## Brano fornito
************
Per spingerli su questa strada (per quanto mi sia possibile: mica sono lo sciamano Giovanni Marrozzini?), eccovi finalmente i testi da loro prodotti durante il workshop. Manca la versione più lunga dello scritto di Maddalena Blandino sulla "meriggia", ma so che ci sta lavorando per cui sarò ancora più contenta di dedicare un ulteriore post al lavoro della mia giovane amica.
Manca, ahimè, anche una delle immagini del collettivo ZITTITRISTI, che però conto di recuperare a breve (Matteo Crescentini, volevo il tuo Jpeg con la faccina :'(, ma forse non mi sono spiegata).
Mi accontento (si fa per dire!) dell'immagine di Maria Teresa Dell'Aquila, la vera mente del Collettivo più triste del pianeta e della versione riveduta da Marco Cappellano, triste "in sé" (capirete in seguito perché scrivo così). Infine, mi beo (e sì!) dei testi, straordinariamente, profondamente... tristi, che riproduco sotto.
Sto scherzando, eh, però chi avrà la pazienza di leggerli, si accorgerà quanto siano intrisi di silenzio. E di poesia. Il che, in effetti, un po' li rende tristi. Solitari. Y final. E con ciò smetto di dire sciocchezze. E lascio che a parlare siano i lavori dei partecipanti a Letteralmente Fotografia.
************
## Estratti dei record
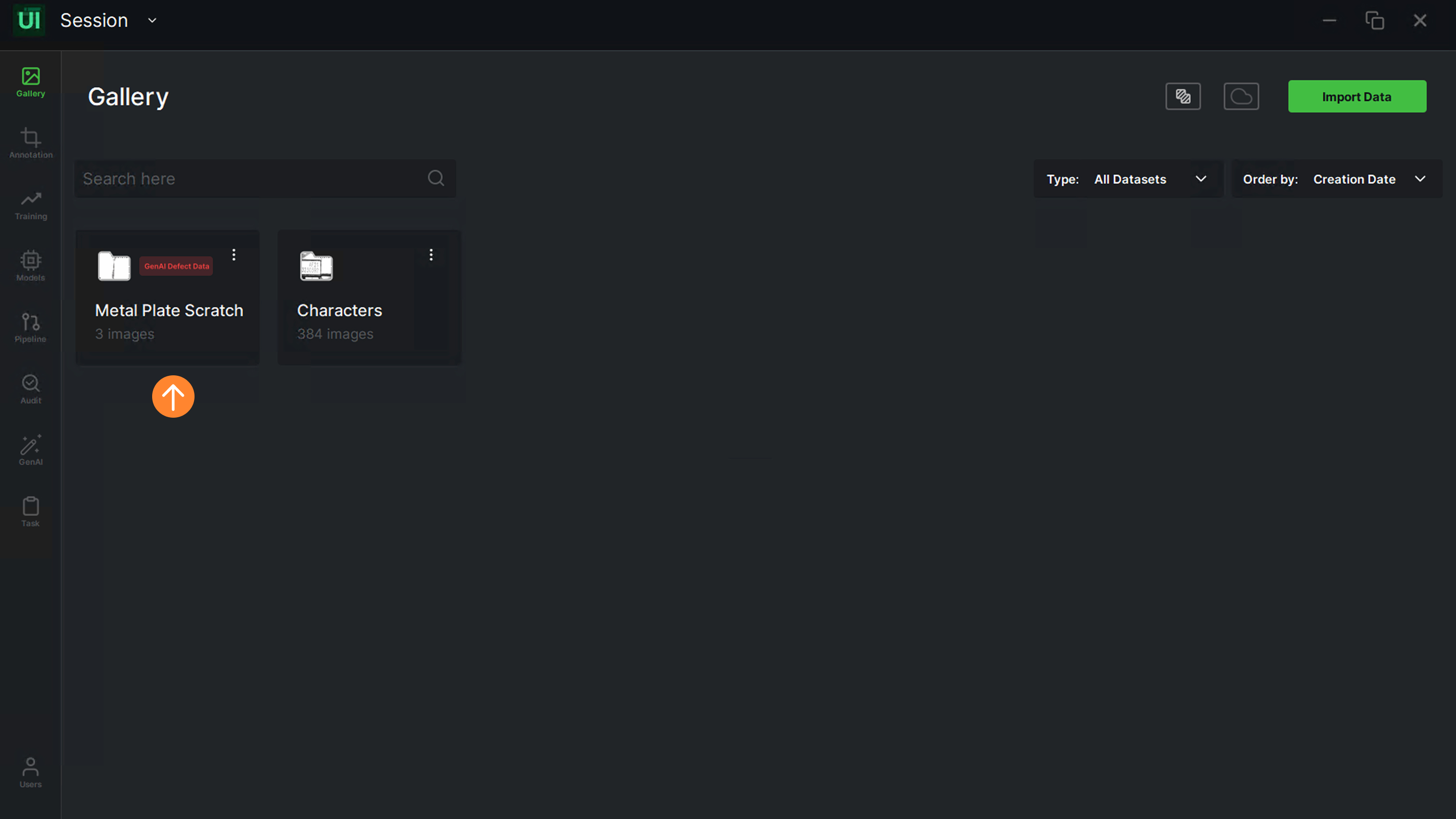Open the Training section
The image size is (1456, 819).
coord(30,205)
************
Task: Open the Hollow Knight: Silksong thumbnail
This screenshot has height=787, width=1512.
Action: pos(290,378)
************
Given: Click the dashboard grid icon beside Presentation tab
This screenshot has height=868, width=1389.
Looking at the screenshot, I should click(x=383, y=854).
************
## Esercizi da svolgere
(a) Ripeti parola per parola il passo del testo sul workshop, da "Mi accontento (si" fino a "a Letteralmente Fotografia.".
(b) Prosegui il testo sul workshop Letteralmente Fotografia partendo subito dopo la sua ultima frase.

## Risultati
(a)
Mi accontento (si fa per dire!) dell'immagine di Maria Teresa Dell'Aquila, la vera mente del Collettivo più triste del pianeta e della versione riveduta da Marco Cappellano, triste "in sé" (capirete in seguito perché scrivo così). Infine, mi beo (e sì!) dei testi, straordinariamente, profondamente... tristi, che riproduco sotto.
Sto scherzando, eh, però chi avrà la pazienza di leggerli, si accorgerà quanto siano intrisi di silenzio. E di poesia. Il che, in effetti, un po' li rende tristi. Solitari. Y final. E con ciò smetto di dire sciocchezze. E lascio che a parlare siano i lavori dei partecipanti a Letteralmente Fotografia.

(b)
Buona lettura.
Il canto della
piana
Un pomeriggio
solitario nelle campagne di Castelluccio di Norcia - di Edoardo CiambelliMuovo i primi passi, mi guardo attorno: montagne striate di neve proteggono la valle in ogni direzione e il paese è l’unico segno di urbanizzazione che il mio sguardo riesce a incontrare. Il silenzio è rotto dal gracchiare di cornacchie che si alzano in volo e dal suono del vento a tratti forte. Niente di paragonabile a quello che spira nella grotta della Sibilla, ne sono certo.
Mi
fermo, respiro piano, l’aria è fredda,
pungente.
Riprendo
il mio cammino e dopo cinquanta passi, alla mia destra m’imbatto in cumuli di
fieno, simbolo di una realtà contadina che rappresenta il passato e il presente
di questo luogo. Percorro altri cento passi, esco alla mia sinistra, nel prato.
Il terreno è ancora zuppo d’acqua e a tratti il monotono giallo dell’erba secca
è interrotto da puntini viola. Sono crochi, un timido segnale di una primavera
che sembra non voler arrivare. I fiori hanno la corolla chiusa, i petali si
stringono a vicenda e riparano il loro cuore dalla fredda brezza, in attesa che
un raggio di sole possa convincerli ad aprirsi al mondo.
Torno
sull’asfalto, venti passi avanti e sulla destra ancora presse di fieno. Ancora venti
passi e a sinistra, una rosa canina, agita le sue braccia prive dei rossi frutti
che avrebbero dato piacere al mio palato e vitamine al mio corpo. Continuo la passeggiata
e dopo tenta passi, a destra, un cartello di divieto di transito obbliga tutti
i mezzi a non oltrepassare quel punto.
Decido
di proseguire comunque e dopo duecento passi la monotonia del giallo spento
dell’erba è interrotto dal rosso acceso di un attrezzo agricolo che attaccato a
un trattore consente la raccolta del fieno.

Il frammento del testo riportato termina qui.